📄 rfc1345.txt
字号:
Network Working Group K. Simonsen
Request for Comments: 1345 Rationel Almen Planlaegning
June 1992
Character Mnemonics & Character Sets
Status of the Memo
This memo provides information for the Internet community. It does
not specify an Internet standard. Distribution of this memo is
unlimited.
Summary
This memo lists a selection of characters and their presence in some
coded character sets. To facilitate the coded character set
tabulations an unambiguous mnemonic for each character is used, and a
format for tabulating the coded character sets is defined. The coded
character sets are given names for easy reference. A family of coded
character sets called the mnemonic character sets and conversion
between these coded character set without information loss is
defined.
The character set names are registered with the Internet Assigned
Numbers Authority (IANA). Additional character sets not described in
this memo should be registered with the IANA. This memo may be
updated periodically, or additional specifications may be published,
to reflect other coded character sets.
Please send any comments including comments about the accuracy of the
tables to the author, Keld Simonsen <Keld.Simonsen@dkuug.dk>.
1. INTRODUCTION
With the growing internationalization of the Internet, support for
many coded character sets is required. It is the intention of this
memo to document precisely the mapping between all characters and
their corresponding coded representations in various coded character
sets, and give names to these coded character sets, so they can be
referenced unambiguously in Internet standards.
This memo does not indicate anything about the validity of using
these specifications in any Internet standard, so you should consult
each individual Internet standard to see which coded character sets
and names are allowed there.
Unambiguous character mnemonics are specified, which provide a
practical way of identifying a character, without reference to a
coded character set and its code in this coded character set. The
mnemonics are written in a minimal set of characters, namely the
invariant 83 graphical characters of ISO 646, which is a kind of
greatest common subset to be found between the majority of coded
Simonsen [Page 1]
RFC 1345 Character Mnemonics & Character Sets June 1992
character sets, including ASCII, national variants of the ISO 646 7-
bit character set and various EBCDICs. In addition, the numeric
value of the coded representations of all these characters are the
same in all coded character sets compatible with ISO standards. All
of them except two, EXCLAMATION MARK and QUOTATION MARK, have the
same coded representation in all variants of EBCDIC. This minimal
set of characters is called the reference character set in this memo.
The mnemonics can be used in Internet standards for easy and
unambiguous reference, and they can also serve as a fallback
representation in various Internet specifications.
The coded character sets covered include all parts of ISO 8859, ISO
6937-2 and all ISO 646 conforming coded character sets in the ISO
character set registry managed by ECMA according to ISO 2375. Almost
all graphic coded character sets in the ECMA registry (1) are
covered. The graphic coded character sets not included are registry
numbers 31, 38, 39, 53, 59, 68, 71, 72, 129 and 137. In addition
many vendor defined character sets are covered, including PC
codepages (4), (7), (8), many EBCDIC character sets (4), (5), (6) and
HP, DEC and Apple character sets (8), (9), (10), (13), (14). The
East-Asian 16-bit character sets from the ECMA registry is also
included in this memo.
2. CHARACTER MNEMONICS
2.1 General Syntax
The character mnemonics are taken from the ISO committee draft (CD)
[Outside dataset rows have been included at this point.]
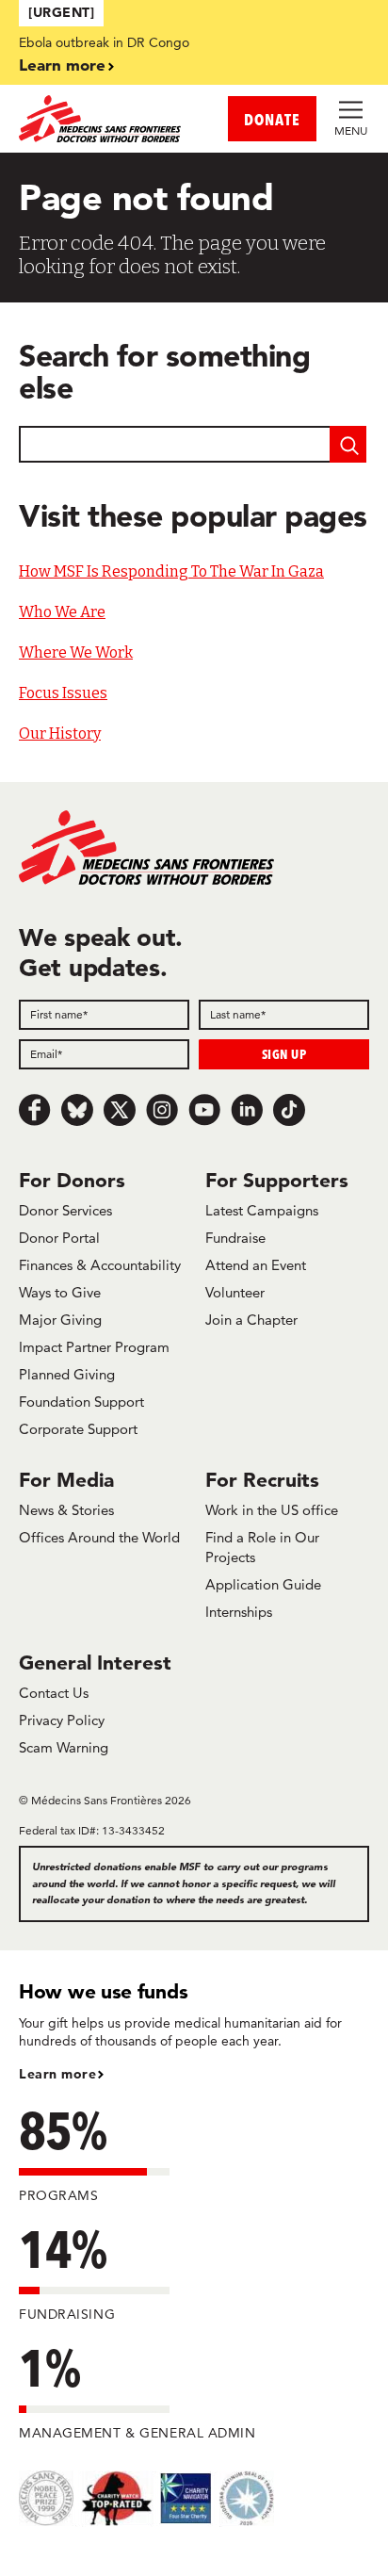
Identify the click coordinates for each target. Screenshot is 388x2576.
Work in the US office (271, 1510)
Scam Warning (63, 1747)
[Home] (106, 118)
of the POSIX.2 standard (3). They are classified into two groups:
1. A group with two-character mnemonics
- Primarily intended for alphabetic scripts like Latin, Greek,
Cyrillic, Hebrew and Arabic, and special characters.
2. A group with variable-length mnemonics
- primarily intended for non-alphabetic scripts like Japanese and
Chinese, but also used for some accented letters and special
characters.
In the two-character mnemonics, all invariant graphic character in
the ISO 646 character codes except "&" are used, i.e. the following
characters:
! " % ' ( ) * + , - . / 0 1 2 3 4 5 6 7 8 9 : ; < = > ?
A B C D E F G H I J K L M N O P Q R S T U V W X Y Z _
a b c d e f g h i j k l m n o p q r s t u v w x y z
The character "_" is not used as the first character.
In the variable-length mnemonics, the character "_" is not used as
the first character. If it is used in a name, its presence is
doubled.
Simonsen [Page 2]
RFC 1345 Character Mnemonics & Character Sets June 1992
The mnemonics can be used in several different ways for different
purposes. One of these is description of coded character sets, which
is detailed in section 3. Another is for extending a given coded
character set to a mnemonic character set. This is described in
section 4. The restrictions on the use of the characters "&" and "_"
are due to demands of the compositional methods of these techniques.
2.2 ISO Official Long Descriptive Character Name
For all mnemonics, the character for which it stands is indicated in
the following table by a long descriptive name. This name is
identical to the ISO name of the character as given in reference (2).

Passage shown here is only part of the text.